3. Inter-State Facilities: While there is a shortage of hospital beds and treatment facilities for addicts in the State of New York, the present costs of construction and the many varied demands upon State funds make it idle to suggest rushing into a building program exclusively for narcotic addicts, ideal as such a program might be.

However, a possibility worth exploring is a facility constructed and supported on a pro-rata basis with other States. No State on the East Coast comes even near the magnitude of New York's experience. Only California, nationally, led New York in the number of persons arrested during 1954 on narcotic charges. Illinois was third.

It is true, nevertheless, that New Jersey, Pennsylvania, Massachusetts and California have their own difficulties finding narcotic treatment facilities, and a joint venture under Inter-State compact might provide an answer - nor is contiguity absolutely vital among the states, parties to such a compact. I recommend that the Legislature give consideration to this possibility.

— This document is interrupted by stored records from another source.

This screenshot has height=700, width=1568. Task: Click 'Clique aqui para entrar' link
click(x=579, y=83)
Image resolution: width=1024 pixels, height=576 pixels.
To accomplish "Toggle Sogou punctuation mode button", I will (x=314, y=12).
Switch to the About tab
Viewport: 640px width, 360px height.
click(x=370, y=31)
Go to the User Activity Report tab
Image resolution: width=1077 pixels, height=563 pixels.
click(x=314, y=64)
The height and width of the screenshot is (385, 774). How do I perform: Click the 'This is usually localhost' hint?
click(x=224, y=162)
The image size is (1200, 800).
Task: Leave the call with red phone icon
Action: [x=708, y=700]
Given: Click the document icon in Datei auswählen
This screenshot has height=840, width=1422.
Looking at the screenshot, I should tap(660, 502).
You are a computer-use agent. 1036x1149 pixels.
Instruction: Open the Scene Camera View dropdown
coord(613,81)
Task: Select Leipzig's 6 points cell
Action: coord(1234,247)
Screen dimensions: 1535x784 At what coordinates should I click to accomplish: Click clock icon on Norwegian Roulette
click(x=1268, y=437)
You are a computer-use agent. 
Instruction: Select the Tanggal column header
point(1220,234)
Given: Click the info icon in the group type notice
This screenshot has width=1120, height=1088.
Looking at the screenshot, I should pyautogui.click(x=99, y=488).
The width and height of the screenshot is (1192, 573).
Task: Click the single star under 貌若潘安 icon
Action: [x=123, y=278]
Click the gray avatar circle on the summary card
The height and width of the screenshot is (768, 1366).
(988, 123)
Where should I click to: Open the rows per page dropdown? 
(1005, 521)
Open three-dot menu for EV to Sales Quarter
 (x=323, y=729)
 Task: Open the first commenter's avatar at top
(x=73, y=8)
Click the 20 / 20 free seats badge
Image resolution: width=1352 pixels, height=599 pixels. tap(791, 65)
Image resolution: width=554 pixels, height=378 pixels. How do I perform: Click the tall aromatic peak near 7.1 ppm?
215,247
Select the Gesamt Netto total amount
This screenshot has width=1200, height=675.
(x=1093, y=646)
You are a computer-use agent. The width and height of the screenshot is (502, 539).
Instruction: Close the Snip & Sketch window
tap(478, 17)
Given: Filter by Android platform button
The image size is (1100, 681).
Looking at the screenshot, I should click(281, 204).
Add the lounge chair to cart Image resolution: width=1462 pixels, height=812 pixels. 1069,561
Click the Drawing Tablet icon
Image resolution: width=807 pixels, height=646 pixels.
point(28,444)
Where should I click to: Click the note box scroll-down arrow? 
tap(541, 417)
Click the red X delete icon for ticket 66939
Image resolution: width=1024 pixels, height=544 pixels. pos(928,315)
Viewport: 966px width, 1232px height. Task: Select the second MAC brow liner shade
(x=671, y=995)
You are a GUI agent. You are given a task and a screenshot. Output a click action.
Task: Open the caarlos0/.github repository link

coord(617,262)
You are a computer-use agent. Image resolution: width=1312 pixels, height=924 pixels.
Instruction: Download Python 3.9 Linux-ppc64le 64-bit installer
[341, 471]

National Narcotics Conference: No State is an island. Any program developed within New York must fall short of achievement unless eventually it is linked to the programs of other States and the Federal government. The narcotics problem lies athwart the entire nation, and only a national effort will bring it under control.

It is for this reason I propose that New York formally urge the convocation of a full-scale national conference under the auspices of the Federal Departments of Justice and Health.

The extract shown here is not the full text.